Intro: Why Macro Matters for Markets
Macro refers to the broad economic and policy backdrop within which markets and companies operate. Changes in growth, inflation, employment, interest rates, liquidity, and policy (both monetary and fiscal) influence expected cash flows, discount rates, and the risk premium investors demand.
In practice, macro matters through a few main channels:
Fundamentals: growth, inflation, and credit conditions influence corporate earnings, sovereign finances, commodity demand, and external balances.
Valuation: changes in interest rates, real yields, and financial conditions affect discount rates and the prices investors are willing to pay for future cash flows.
Risk appetite: macro conditions influence positioning, funding conditions, and the premium investors require for holding risky assets.
Relative performance: sectors, styles, countries, and asset classes do not respond the same way to the same macro shift, which is one reason leadership changes over time.
Time horizon: over shorter horizons, price action is often driven more by changes in expectations, discount rates, and risk appetite; over longer horizons, returns tend to be anchored more by cash flows, growth, and starting valuations.
This guide is primarily focused on building a macro framework for equities, but the same forces also shape rates, FX, commodities, credit, volatility, and cross-asset relative value. A strong company, a cheap bond market, or a favorable currency setup can still struggle if the broader macro backdrop is moving against it.
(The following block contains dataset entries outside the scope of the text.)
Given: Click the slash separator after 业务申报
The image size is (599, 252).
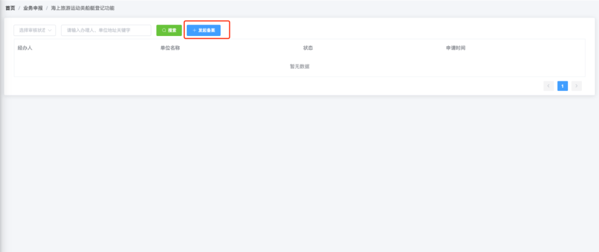Looking at the screenshot, I should (47, 8).
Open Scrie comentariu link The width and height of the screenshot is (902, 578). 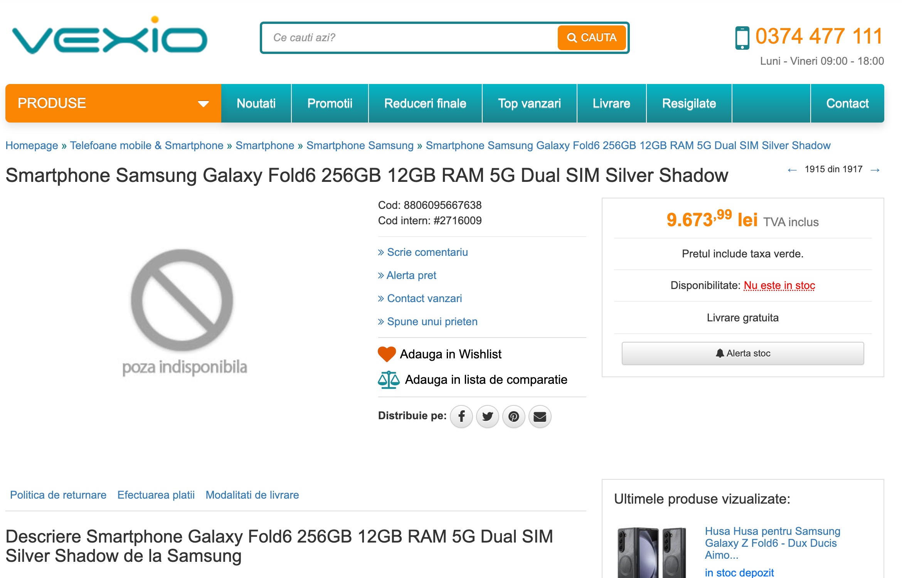tap(427, 252)
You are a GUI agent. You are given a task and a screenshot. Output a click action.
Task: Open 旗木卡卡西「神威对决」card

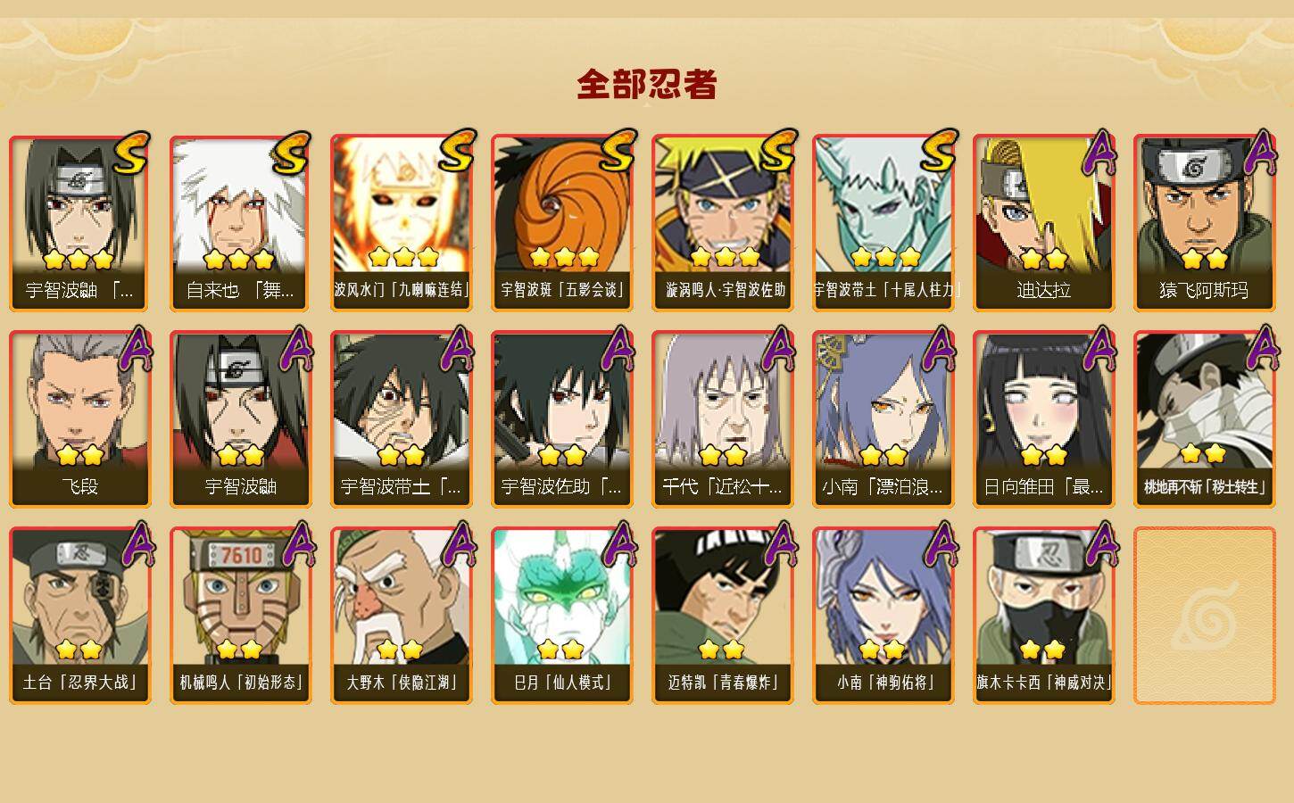(x=1043, y=616)
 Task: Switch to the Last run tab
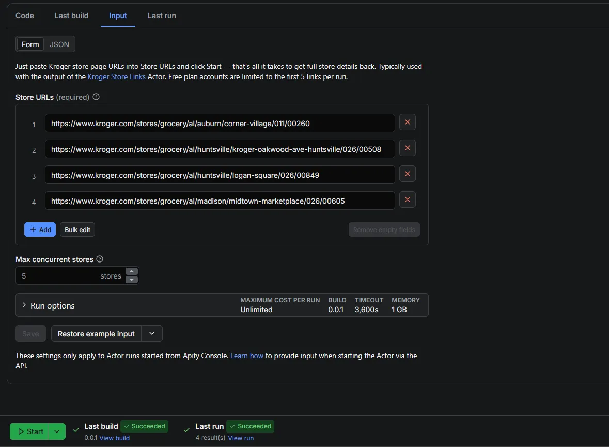pyautogui.click(x=162, y=16)

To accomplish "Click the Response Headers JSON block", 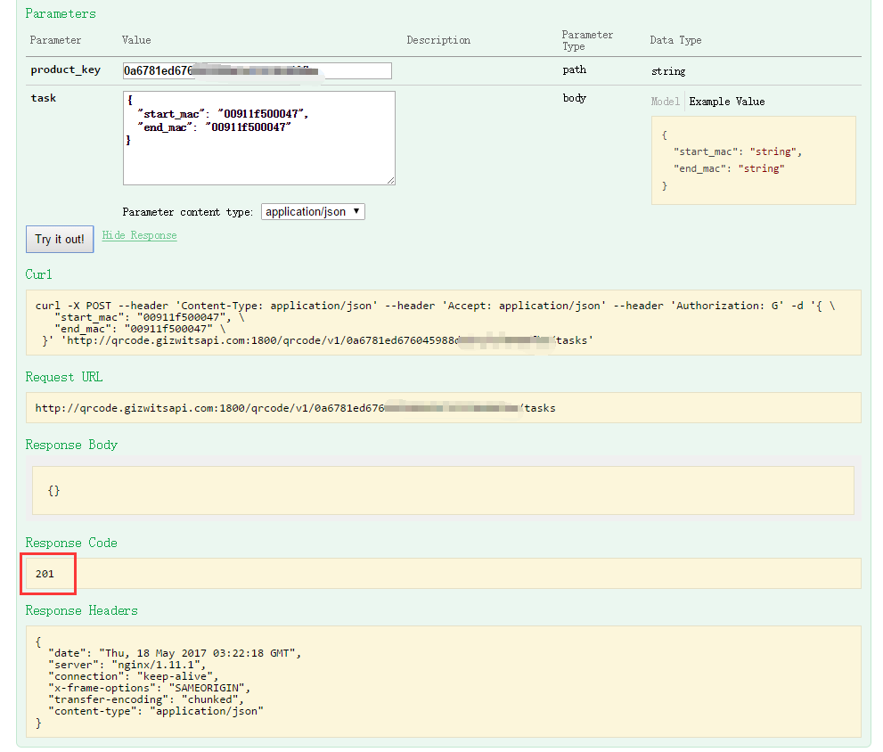I will [x=443, y=682].
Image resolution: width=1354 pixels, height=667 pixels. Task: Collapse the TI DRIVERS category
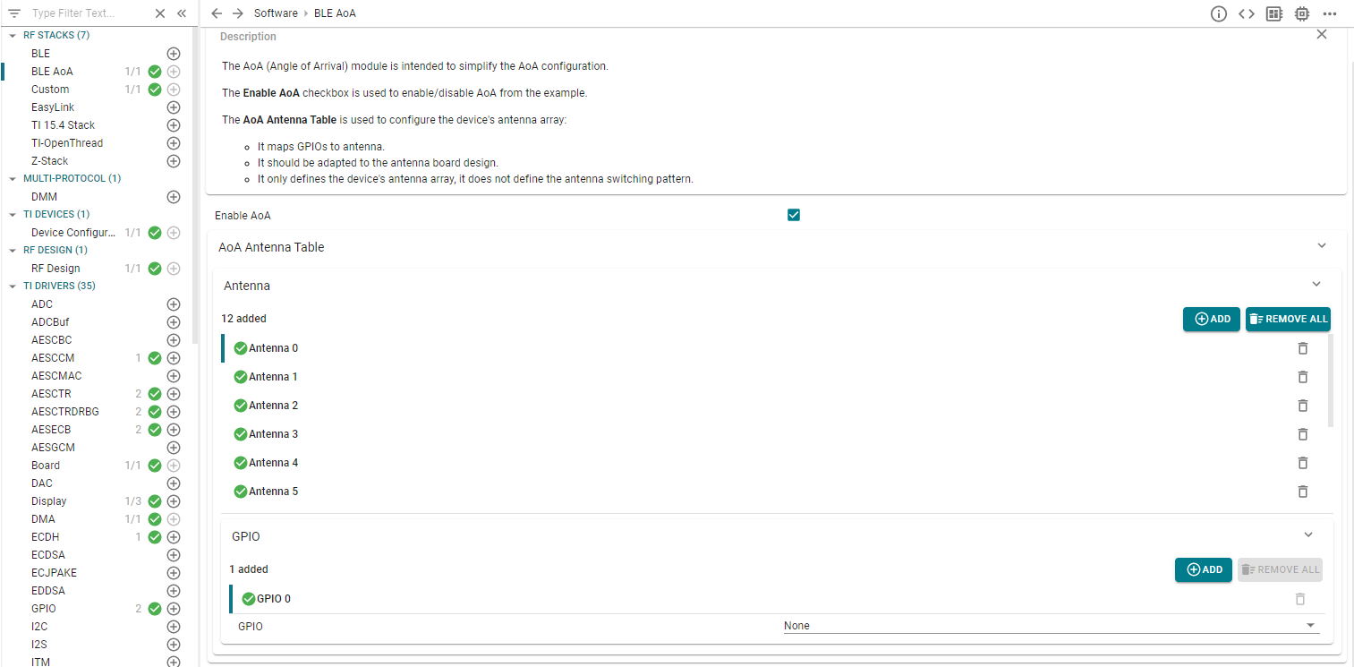tap(13, 286)
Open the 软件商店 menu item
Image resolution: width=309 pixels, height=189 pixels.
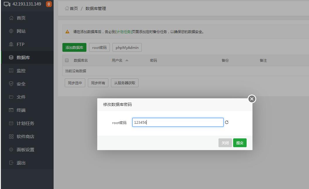(x=25, y=137)
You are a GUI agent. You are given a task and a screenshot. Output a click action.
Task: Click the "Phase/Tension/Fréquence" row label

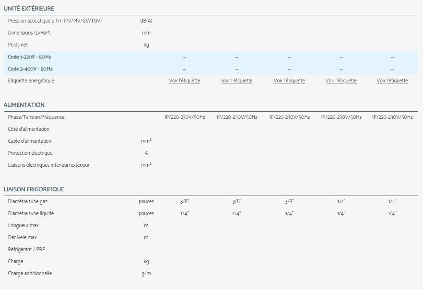click(36, 117)
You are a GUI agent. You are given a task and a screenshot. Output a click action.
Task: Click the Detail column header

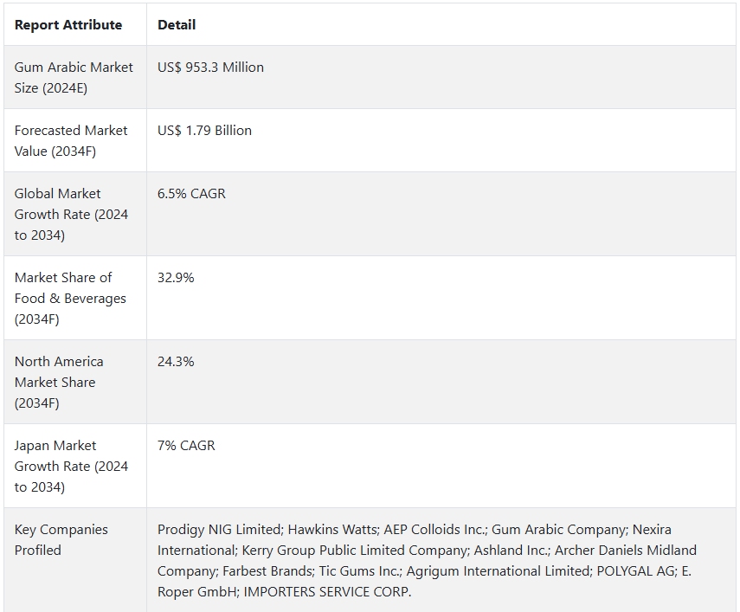pos(177,25)
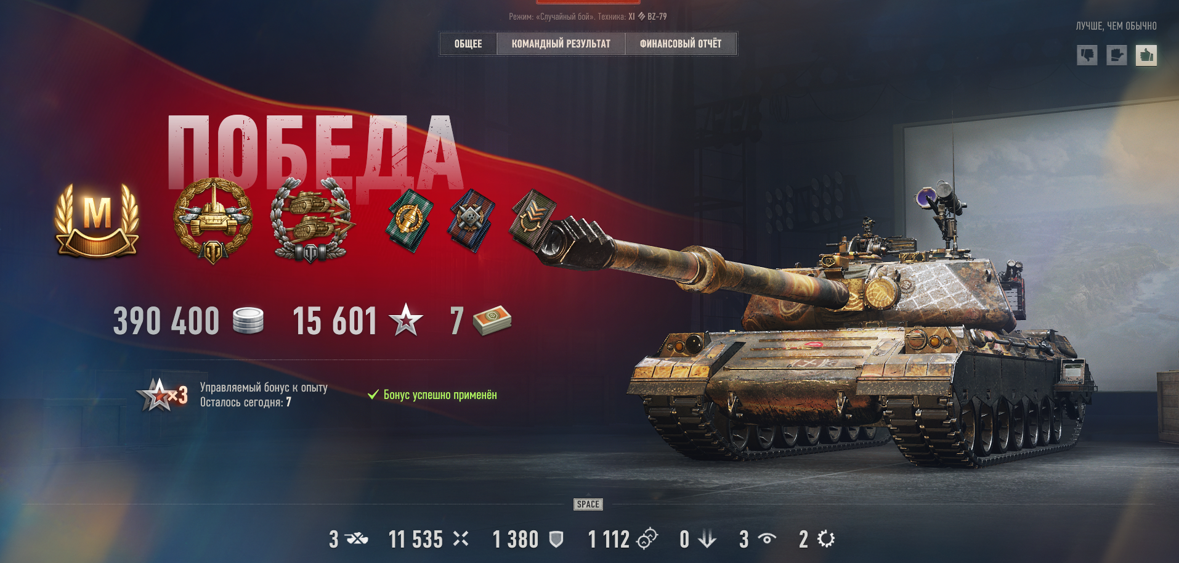This screenshot has width=1179, height=563.
Task: Click the Mastery badge M medal
Action: pyautogui.click(x=97, y=220)
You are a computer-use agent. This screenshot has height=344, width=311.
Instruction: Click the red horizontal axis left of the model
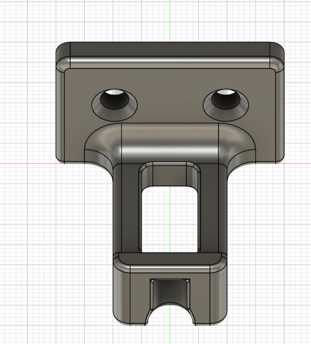point(27,164)
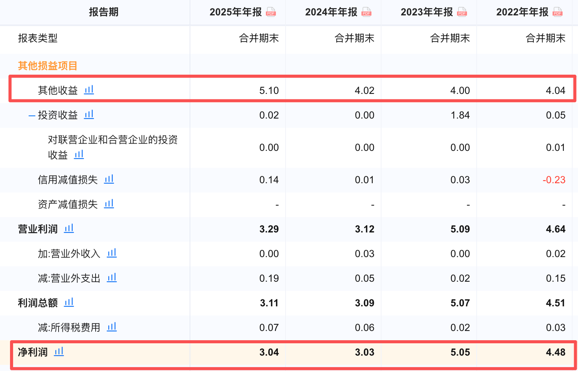The image size is (578, 371).
Task: Open the 2023年年报 PDF icon
Action: 462,12
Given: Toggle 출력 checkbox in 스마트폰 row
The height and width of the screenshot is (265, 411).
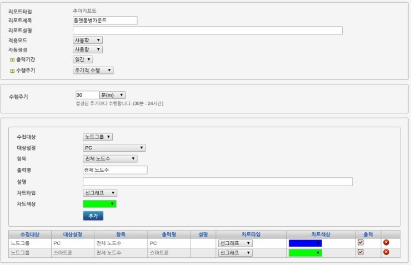Looking at the screenshot, I should coord(360,252).
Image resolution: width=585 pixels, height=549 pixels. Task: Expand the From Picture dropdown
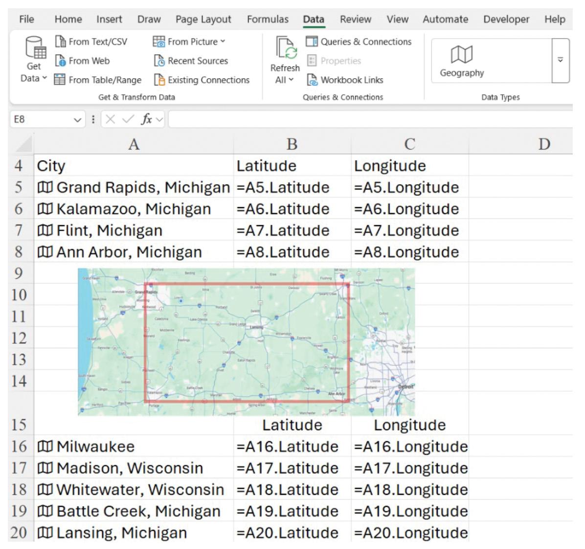pos(223,42)
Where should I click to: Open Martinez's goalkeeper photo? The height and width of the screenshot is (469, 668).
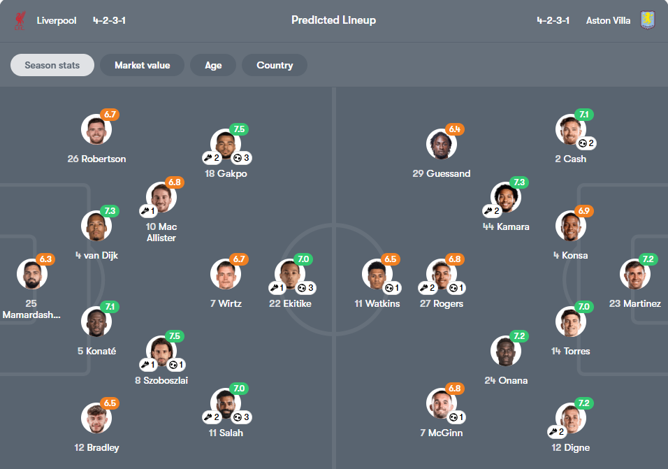point(634,275)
Macro is therefore part of the framework through which markets are read and priced.
Because macro works through multiple channels, with different lags and constant repricing, its effects are rarely clean or immediate. It is better approached probabilistically, with the read updated as the balance of risks shifts and as markets reprice those risks.
This guide draws on standard macroeconomic, monetary-policy, asset-pricing, equity-market, valuation, and portfolio-construction concepts, together with widely used public data, methodologies, and market frameworks. Sources include, among others, the Federal Reserve, the European Central Bank, the Bank of England, the Bureau of Economic Analysis, the Bureau of Labor Statistics, The Conference Board, ISM, CFA Institute, MSCI, S&P Dow Jones Indices, the Kenneth French Data Library, and AQR.